もふもふになっちゃった私ののんびり生活
森の端に近づくにつれ、あちこちに人の痕跡が見えるようになり、獣道のように草が踏まれた跡があちこちに見られるようになる頃には木の枝も払われて見通しが良くなっていた。
私は風を蹴って空を進んでいるから、丈の高い草や藪などもその上を通ることで一切痕跡を残していないが、人の痕跡を辿れば帰り道も迷わず帰れそうだ。
まあ迷っても、セフィーが導いてくれるけどね!最初はいきなり木の枝がガサガサ揺れるから驚いたけど。
人の歩いた痕跡を辿ってしばらく走って行くと、森の樹々の間隔が広がって来て、そろそろ森の外へ出る、という時、近くで人の気配を感じた。
お、おおっ!!十、十一年ぶりの人だ……っ!ど、どうしようっ!エルフさんかドワーフさんか、もしかしたら獣人さんかなっ!!
この世界に転生してから初めての人の気配に、気が動転して危うく風の制御に失敗して音を立てそうになってしまった。

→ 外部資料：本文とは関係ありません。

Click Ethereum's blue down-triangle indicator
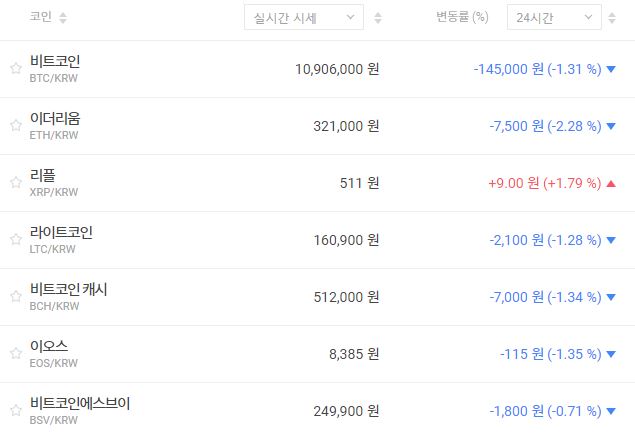 tap(611, 126)
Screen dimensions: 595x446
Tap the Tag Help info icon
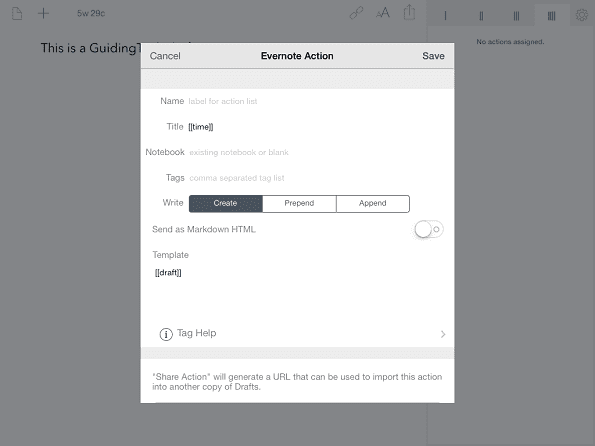(166, 334)

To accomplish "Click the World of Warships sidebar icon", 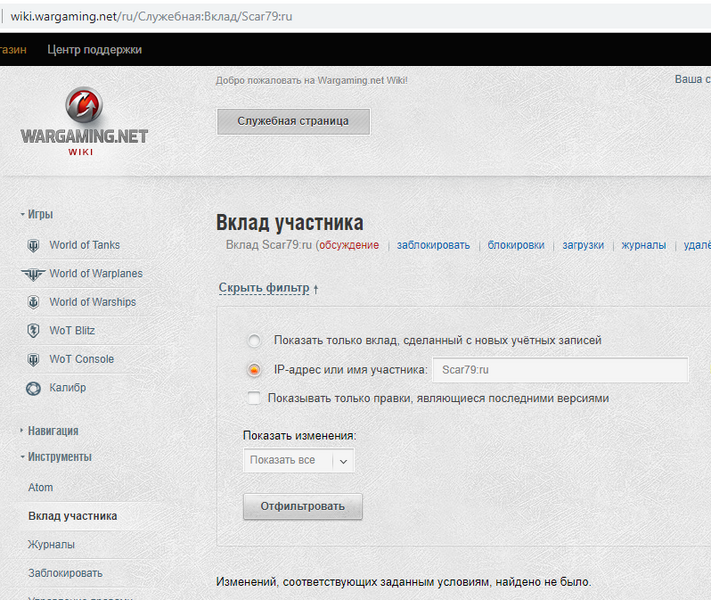I will click(32, 302).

とりあえず下に降り、そのまま気配を殺して木に隠れて様子を伺うと。
「ん?今、なんか気配がしなかったか?」
「いいや、気が付かなかったが。魔物なら襲撃して来るだろ」
「そうだな。おっ、噂をすれば来たぞ」
「おうっ!まかせろっ!!」
二十メートルくらい先に、剣と弓を持って歩いている男性二人の姿があった。
一人は中肉中背で何の特徴もなかったが、弓を持っている男性は耳が尖っている。
『おおっ!!エ、エルフ、だよね?エルフの耳はやっぱり尖っているんだっ!それに弓が得意って、本当だったんだ』
思わず興奮して気配が漏れそうになったが、何とか堪えてそのまま見守っていると。
シュッ、という音とともに矢が放たれ、少し離れている場所で「グギャッ」という声が上がった。
「よし、とどめだっ!」
そこにもう一人の男性が走り込み、剣を振り下ろした。
グチャッという音とともに何かが倒れる音がした。
「よし、倒したぞ。血抜きして持ち帰ろう」
そう言いつつ持ち上げた男の手には、耳が長い兎のような魔物が、真っ赤に血に染まって持ち上げられていた。

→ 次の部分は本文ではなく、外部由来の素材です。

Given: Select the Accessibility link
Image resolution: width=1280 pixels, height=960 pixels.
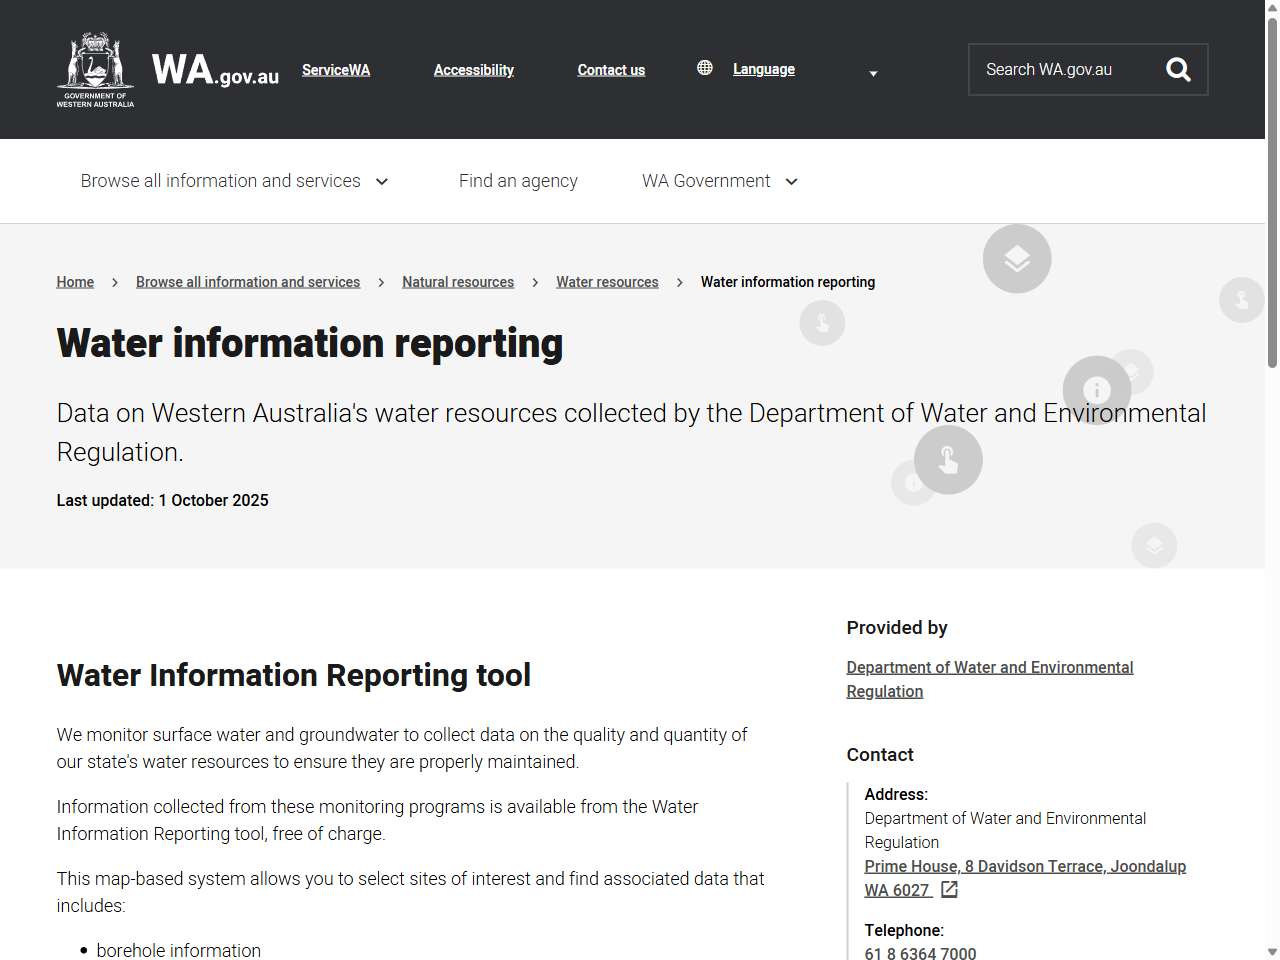Looking at the screenshot, I should point(473,69).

その赤が目に入った瞬間、ぐっとこみ上げて来るものに思わず蹲って前足で口を塞いだ。
殺されたのは魔物で駆除対象だと頭では分かっていても、目の前で生き物が殺された現場を見て、うろたえてしまった。
男性の手に吊るされているもふもふした兎のような魔物の姿に、自分を重ねてしまって気持ち悪くなる。

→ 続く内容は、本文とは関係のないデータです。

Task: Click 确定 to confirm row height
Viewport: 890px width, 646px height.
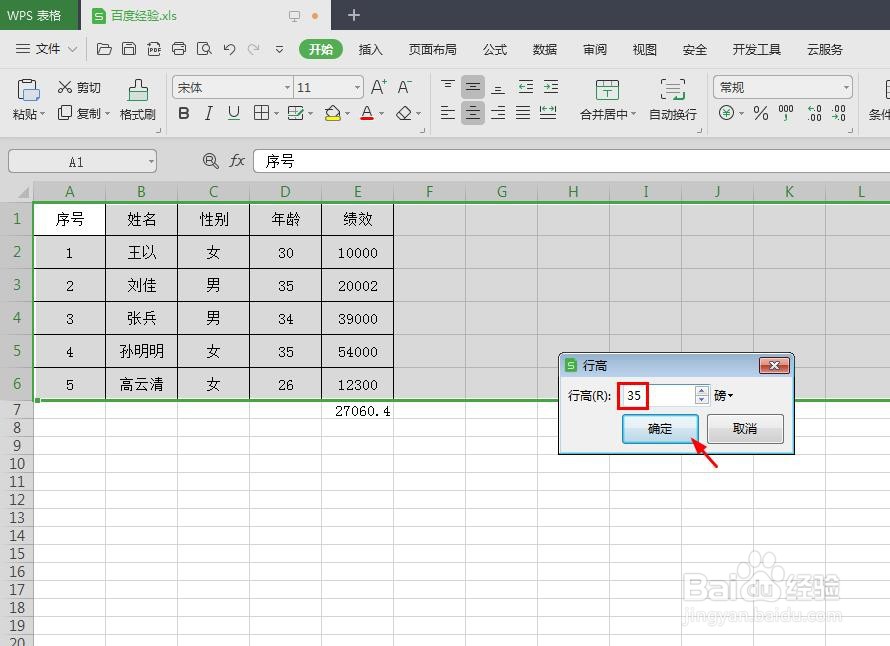Action: tap(659, 428)
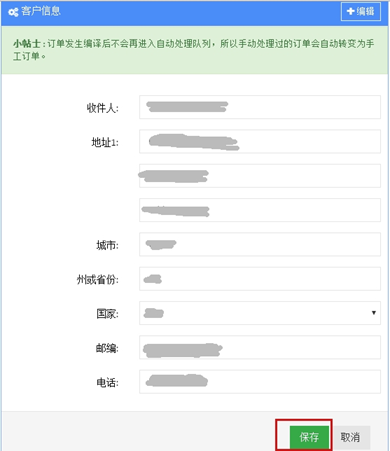Click the second address line input
The width and height of the screenshot is (390, 451).
[x=260, y=176]
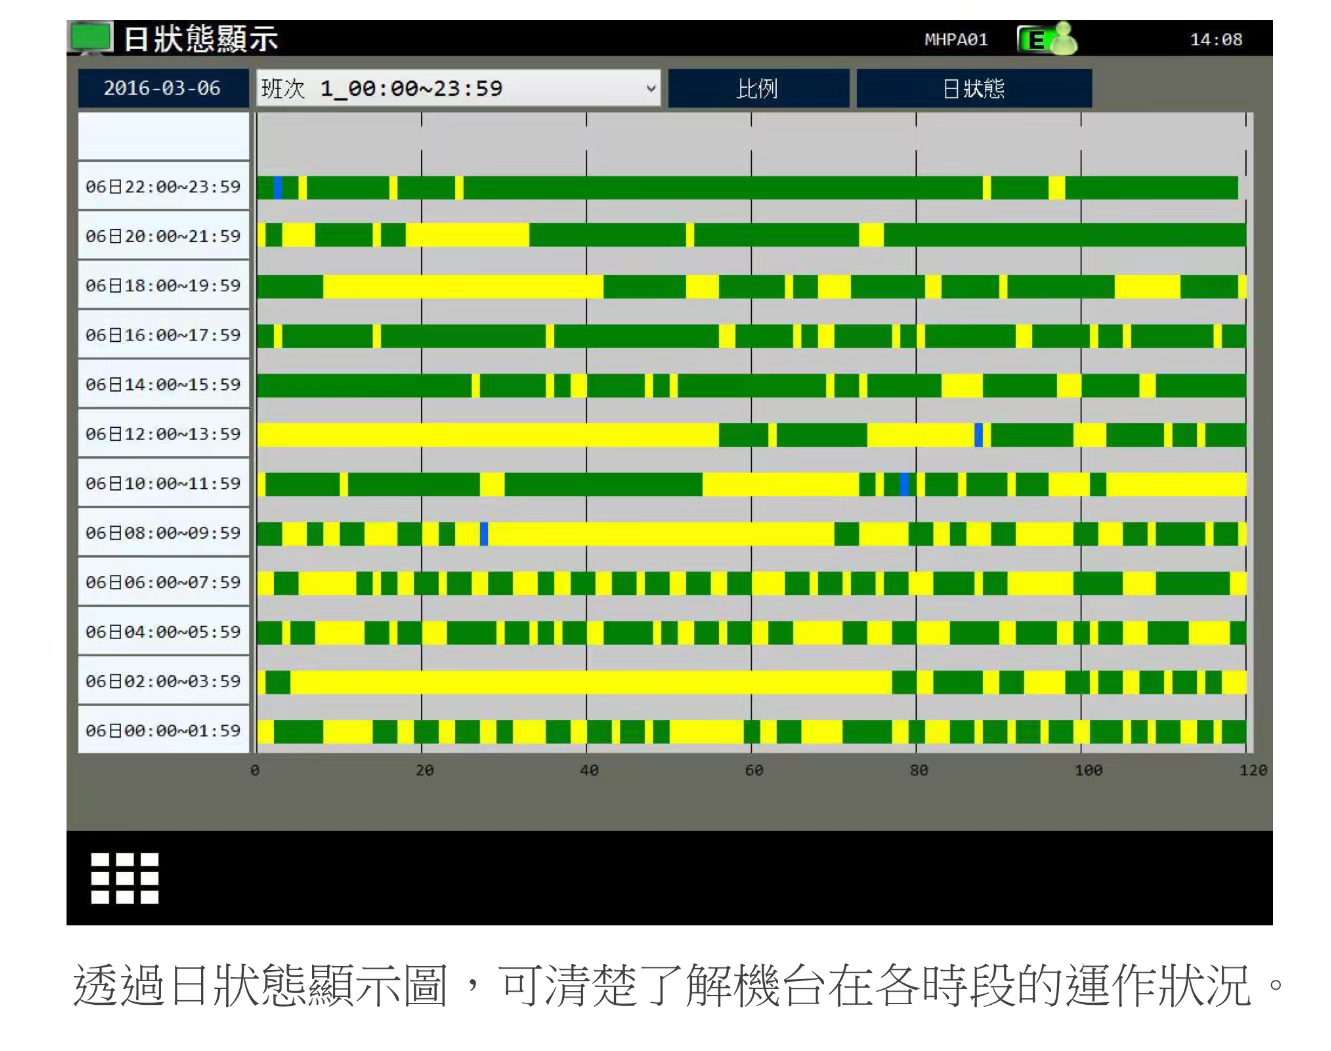This screenshot has height=1051, width=1331.
Task: Click the 06日22:00~23:59 time period button
Action: click(x=163, y=185)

私は今、どちらの立場で動揺しているの?元日本人として生き物を殺すということに対しての嫌悪感?それとも獣の立場として狩られることへの恐怖から?
どちらの立場から沸いた感情かは分からなかったが、ひどく血の赤だけ目に入り、目が離せなくなる。
……考えようによっては今、こうして命のやり取りを見て良かったのかもしれない。街へ行って人と会った時、改めて慎重に行動しよう、って改めて思えたから。
やっぱり私は、この世界のことも、魔獣のことも全てが本で読んだりセフィーから聞いただけの上辺だけの知識だったのだ。
気分的にはもう帰りたいが、今日は街へ行く、と決めて出て来たのだから、今は街へ行くことだけを考えることにして、男性たちが立ち去るのを見送ってからその場を離れ、着替える場所を探すことにしたのだった。